*CHALLENGE*: Copy out the rows below, everything from the start down to the line containing "Action: coord(181,61)", with "line marker" switched to "data point" and nothing else changed.

*PROVIDED INFORMATION*:
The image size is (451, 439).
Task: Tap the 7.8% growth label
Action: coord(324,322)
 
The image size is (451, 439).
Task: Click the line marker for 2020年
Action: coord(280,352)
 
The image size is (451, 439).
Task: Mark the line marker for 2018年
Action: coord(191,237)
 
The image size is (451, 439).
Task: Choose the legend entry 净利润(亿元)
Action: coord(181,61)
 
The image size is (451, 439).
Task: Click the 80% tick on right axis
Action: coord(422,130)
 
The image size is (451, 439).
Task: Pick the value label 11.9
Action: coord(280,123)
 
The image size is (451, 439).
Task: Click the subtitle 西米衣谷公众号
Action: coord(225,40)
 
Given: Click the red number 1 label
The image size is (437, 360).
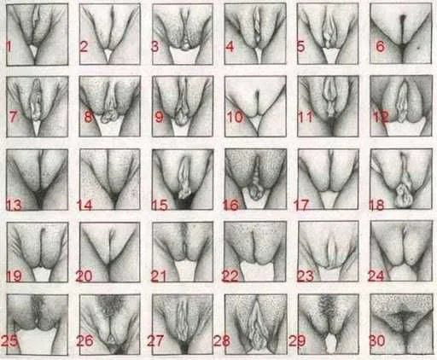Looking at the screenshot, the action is click(9, 47).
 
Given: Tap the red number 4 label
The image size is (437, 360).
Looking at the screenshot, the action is click(230, 47).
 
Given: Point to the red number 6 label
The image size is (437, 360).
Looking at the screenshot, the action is click(381, 46).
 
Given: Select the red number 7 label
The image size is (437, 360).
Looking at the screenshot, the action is click(13, 117).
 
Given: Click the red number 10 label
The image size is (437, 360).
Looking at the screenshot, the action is click(235, 117).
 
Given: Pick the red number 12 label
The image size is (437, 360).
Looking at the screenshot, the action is click(381, 117).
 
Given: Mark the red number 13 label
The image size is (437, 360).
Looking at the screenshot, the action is click(14, 205).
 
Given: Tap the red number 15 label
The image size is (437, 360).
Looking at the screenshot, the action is click(160, 205).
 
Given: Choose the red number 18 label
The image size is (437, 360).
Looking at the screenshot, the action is click(376, 205).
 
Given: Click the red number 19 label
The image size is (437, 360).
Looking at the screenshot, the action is click(14, 276).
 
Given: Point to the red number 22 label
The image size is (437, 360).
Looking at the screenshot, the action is click(230, 276).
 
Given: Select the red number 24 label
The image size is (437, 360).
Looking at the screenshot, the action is click(376, 276).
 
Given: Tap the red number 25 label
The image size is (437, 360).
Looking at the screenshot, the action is click(9, 340).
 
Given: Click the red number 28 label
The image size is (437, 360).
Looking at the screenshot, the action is click(222, 340).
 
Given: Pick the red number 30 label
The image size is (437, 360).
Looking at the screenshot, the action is click(376, 340).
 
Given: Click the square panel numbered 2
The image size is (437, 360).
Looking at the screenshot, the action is click(110, 34).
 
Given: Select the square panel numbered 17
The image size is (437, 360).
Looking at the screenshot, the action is click(328, 180).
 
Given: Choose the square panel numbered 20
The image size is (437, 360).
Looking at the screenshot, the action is click(110, 253).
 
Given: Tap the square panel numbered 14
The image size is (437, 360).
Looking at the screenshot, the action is click(110, 180).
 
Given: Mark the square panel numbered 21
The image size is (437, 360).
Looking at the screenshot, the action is click(183, 253).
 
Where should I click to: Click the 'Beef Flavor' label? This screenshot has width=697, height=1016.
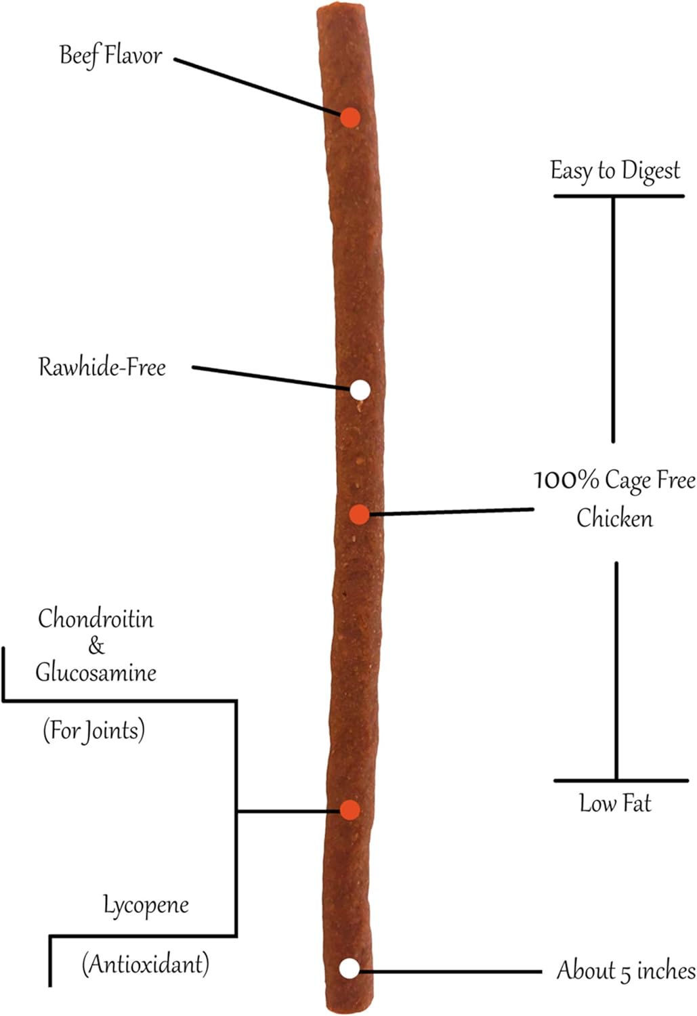[x=110, y=56]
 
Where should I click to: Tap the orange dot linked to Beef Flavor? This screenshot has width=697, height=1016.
[x=350, y=118]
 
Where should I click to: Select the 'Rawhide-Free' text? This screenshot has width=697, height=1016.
[x=102, y=366]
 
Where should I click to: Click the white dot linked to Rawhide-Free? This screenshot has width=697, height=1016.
[x=360, y=390]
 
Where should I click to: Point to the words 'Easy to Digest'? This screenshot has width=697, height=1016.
[x=615, y=171]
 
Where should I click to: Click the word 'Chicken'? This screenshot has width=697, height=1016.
[x=614, y=517]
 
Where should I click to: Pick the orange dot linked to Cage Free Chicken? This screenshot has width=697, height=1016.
[x=360, y=514]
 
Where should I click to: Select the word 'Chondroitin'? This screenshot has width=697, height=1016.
[x=96, y=618]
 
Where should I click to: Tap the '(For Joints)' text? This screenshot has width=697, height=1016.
[x=94, y=730]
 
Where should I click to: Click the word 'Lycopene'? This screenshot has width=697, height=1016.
[x=146, y=906]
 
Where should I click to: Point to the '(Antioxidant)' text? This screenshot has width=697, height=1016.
[x=146, y=964]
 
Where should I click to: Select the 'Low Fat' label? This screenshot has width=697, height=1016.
[x=615, y=803]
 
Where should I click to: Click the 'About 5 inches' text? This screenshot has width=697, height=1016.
[x=627, y=971]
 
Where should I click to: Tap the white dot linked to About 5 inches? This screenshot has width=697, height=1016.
[x=350, y=969]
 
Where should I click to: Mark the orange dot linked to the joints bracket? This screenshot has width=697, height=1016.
[x=350, y=810]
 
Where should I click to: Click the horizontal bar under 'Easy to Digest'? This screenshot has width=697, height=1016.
[x=619, y=196]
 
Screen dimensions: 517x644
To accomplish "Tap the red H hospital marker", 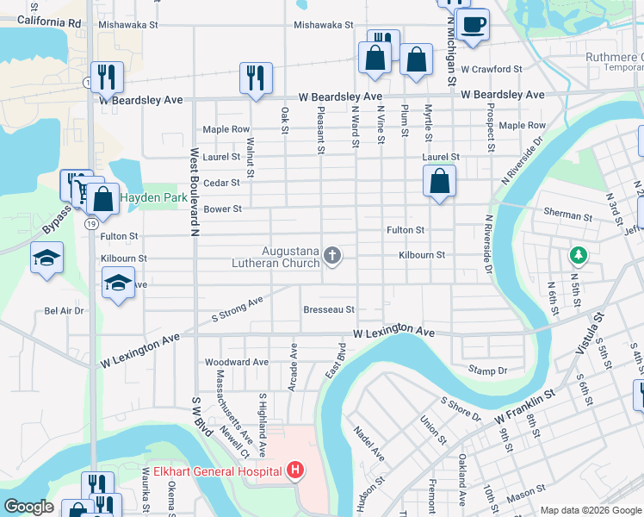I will [x=295, y=470].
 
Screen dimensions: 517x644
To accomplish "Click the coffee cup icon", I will [x=473, y=24].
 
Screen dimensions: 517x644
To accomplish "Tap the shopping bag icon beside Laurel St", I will [x=439, y=182].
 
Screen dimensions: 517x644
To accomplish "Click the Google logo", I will [x=28, y=507].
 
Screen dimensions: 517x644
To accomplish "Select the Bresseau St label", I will [x=329, y=309].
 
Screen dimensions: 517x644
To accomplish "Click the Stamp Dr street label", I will [x=487, y=370].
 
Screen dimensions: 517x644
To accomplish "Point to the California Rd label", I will [x=48, y=20].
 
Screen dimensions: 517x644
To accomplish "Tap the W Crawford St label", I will [x=492, y=69].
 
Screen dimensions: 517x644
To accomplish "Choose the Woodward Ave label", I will [x=236, y=363].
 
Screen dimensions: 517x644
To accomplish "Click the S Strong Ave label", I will [x=237, y=311].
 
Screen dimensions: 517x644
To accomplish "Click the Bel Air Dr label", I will [x=64, y=310].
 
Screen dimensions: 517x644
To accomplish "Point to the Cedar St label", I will [x=221, y=183].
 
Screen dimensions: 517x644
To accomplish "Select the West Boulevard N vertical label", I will [x=195, y=189].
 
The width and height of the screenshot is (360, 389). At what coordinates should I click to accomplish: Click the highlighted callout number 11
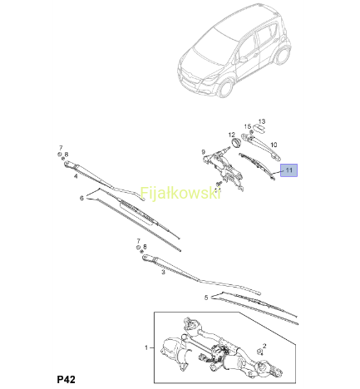(288, 170)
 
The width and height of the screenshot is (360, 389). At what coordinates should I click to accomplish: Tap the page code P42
(66, 379)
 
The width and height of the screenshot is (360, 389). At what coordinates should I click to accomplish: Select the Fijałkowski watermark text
(180, 193)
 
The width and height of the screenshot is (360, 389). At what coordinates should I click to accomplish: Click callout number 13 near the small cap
(262, 121)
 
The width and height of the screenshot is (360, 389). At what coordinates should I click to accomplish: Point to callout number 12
(232, 135)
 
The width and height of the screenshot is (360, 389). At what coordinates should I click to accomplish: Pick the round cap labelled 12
(236, 143)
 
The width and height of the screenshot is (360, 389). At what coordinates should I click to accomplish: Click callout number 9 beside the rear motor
(204, 152)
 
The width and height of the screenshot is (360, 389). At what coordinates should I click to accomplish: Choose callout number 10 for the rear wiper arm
(274, 145)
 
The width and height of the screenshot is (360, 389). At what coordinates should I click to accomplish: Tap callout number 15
(248, 126)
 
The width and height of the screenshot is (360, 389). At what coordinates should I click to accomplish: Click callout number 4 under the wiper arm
(76, 176)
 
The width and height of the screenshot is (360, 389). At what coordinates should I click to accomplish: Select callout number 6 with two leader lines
(81, 198)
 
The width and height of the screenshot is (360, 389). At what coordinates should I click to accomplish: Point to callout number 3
(163, 272)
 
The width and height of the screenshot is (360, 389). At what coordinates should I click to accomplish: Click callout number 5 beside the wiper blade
(206, 298)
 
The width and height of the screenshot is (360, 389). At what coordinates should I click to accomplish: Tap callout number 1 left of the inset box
(146, 347)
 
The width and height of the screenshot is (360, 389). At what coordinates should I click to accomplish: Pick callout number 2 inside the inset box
(264, 346)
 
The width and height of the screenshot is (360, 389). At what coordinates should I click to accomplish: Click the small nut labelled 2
(260, 352)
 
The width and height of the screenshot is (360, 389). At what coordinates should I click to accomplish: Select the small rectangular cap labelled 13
(259, 128)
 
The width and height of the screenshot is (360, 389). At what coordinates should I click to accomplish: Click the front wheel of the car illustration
(225, 88)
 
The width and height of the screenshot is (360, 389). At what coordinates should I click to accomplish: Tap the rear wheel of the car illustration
(283, 55)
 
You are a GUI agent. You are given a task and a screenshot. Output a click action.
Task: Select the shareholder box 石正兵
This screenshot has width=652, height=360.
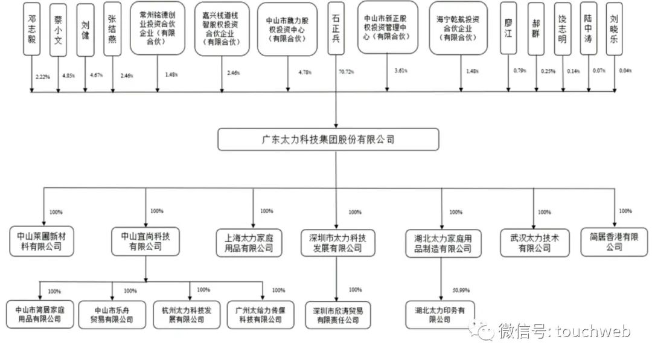336,28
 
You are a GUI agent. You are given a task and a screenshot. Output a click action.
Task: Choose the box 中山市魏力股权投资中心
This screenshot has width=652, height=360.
287,28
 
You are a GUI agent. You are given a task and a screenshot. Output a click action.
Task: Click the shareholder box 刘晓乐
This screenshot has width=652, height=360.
613,28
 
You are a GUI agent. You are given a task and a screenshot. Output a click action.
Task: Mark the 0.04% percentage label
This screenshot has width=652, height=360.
625,71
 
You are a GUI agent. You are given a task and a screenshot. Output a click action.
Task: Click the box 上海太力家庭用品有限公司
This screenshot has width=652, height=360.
249,242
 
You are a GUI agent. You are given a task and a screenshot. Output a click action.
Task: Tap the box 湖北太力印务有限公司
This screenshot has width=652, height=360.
440,315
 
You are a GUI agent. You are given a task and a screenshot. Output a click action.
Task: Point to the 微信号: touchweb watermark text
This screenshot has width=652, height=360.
564,331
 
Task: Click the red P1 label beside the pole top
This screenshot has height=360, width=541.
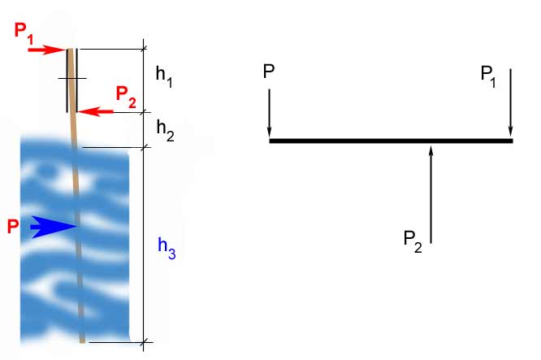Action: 24,33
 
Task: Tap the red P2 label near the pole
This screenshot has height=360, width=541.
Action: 126,97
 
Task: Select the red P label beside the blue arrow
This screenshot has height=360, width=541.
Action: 13,227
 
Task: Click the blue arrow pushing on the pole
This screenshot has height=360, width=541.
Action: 54,227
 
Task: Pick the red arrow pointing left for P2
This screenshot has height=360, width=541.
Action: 95,111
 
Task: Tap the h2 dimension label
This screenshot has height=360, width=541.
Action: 165,130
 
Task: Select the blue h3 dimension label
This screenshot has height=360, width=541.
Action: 167,248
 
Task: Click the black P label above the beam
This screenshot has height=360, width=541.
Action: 269,71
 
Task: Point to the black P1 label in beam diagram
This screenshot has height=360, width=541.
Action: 488,76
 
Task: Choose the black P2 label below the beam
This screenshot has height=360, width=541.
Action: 413,241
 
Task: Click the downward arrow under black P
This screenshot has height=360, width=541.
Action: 269,113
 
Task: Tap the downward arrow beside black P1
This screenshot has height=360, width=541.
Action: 511,102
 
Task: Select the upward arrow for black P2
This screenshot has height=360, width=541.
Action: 431,194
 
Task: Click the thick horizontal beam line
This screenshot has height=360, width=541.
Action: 392,141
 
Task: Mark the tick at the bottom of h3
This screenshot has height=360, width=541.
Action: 144,342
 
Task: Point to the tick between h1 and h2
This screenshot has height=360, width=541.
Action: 144,112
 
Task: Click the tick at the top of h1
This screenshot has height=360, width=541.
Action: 144,49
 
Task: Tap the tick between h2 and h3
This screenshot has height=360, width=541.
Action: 144,148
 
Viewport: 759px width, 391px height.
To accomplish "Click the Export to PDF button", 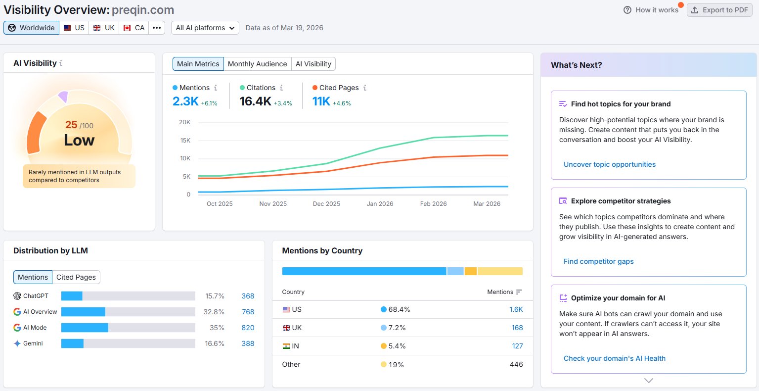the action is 719,10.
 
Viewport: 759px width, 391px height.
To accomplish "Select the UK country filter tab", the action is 104,28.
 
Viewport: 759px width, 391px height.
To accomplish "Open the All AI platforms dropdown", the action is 205,28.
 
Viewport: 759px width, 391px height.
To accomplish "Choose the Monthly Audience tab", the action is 257,64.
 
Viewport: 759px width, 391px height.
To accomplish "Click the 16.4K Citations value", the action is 256,101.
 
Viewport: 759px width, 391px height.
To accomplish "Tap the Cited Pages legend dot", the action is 315,88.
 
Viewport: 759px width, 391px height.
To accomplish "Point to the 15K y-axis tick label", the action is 185,141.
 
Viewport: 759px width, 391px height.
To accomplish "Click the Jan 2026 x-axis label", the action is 380,204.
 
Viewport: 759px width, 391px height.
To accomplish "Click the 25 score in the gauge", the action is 71,125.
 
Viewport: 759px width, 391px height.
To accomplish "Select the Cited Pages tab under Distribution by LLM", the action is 76,277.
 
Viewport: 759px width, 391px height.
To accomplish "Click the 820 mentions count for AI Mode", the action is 248,328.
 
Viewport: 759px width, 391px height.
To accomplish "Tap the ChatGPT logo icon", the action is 17,295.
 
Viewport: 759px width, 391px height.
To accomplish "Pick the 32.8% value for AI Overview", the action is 214,312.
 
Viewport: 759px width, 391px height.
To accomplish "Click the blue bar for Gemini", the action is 72,343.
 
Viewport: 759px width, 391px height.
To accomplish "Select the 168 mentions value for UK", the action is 517,328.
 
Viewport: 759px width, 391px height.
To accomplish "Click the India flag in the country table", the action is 286,346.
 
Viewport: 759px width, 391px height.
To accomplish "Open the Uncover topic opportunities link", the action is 610,164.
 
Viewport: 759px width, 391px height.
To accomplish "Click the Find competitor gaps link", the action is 598,261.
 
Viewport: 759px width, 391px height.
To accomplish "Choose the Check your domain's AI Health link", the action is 614,358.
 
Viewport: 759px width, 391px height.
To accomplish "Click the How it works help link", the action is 651,10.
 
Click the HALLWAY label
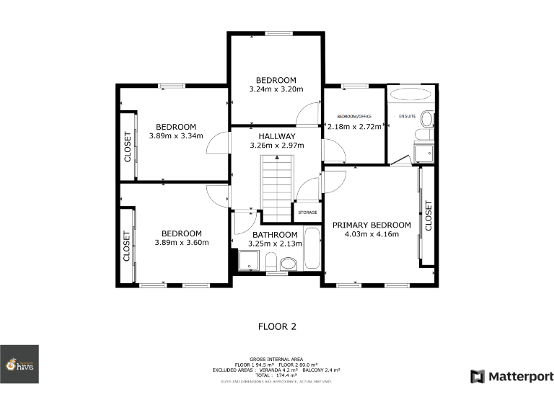[277, 136]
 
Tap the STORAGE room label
[308, 213]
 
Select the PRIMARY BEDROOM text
[371, 225]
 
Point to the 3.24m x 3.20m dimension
[276, 89]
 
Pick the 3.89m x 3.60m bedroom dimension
[181, 243]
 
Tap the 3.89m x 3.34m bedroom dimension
[176, 135]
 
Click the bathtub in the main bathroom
[312, 249]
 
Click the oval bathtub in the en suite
[411, 94]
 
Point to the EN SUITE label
[408, 115]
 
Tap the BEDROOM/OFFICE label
[354, 116]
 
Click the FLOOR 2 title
[277, 326]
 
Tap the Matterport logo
[512, 376]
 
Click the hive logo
[19, 364]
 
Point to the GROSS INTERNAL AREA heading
[276, 359]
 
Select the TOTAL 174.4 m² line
[276, 375]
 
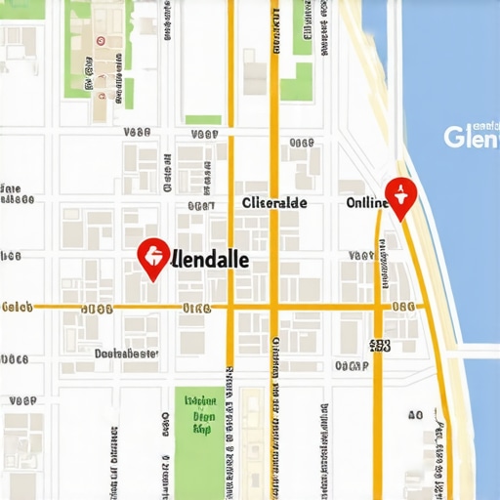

*REPLY*:
The image size is (451, 439).
Task: Tap the 7.8% growth label
Action: coord(324,322)
 
The image size is (451, 439).
Task: Click the data point for 2020年
Action: coord(280,352)
 
The image size is (451, 439).
Task: Mark the data point for 2018年
Action: coord(191,237)
 
The image size is (451, 439).
Task: Choose the legend entry 净利润(亿元)
Action: coord(181,61)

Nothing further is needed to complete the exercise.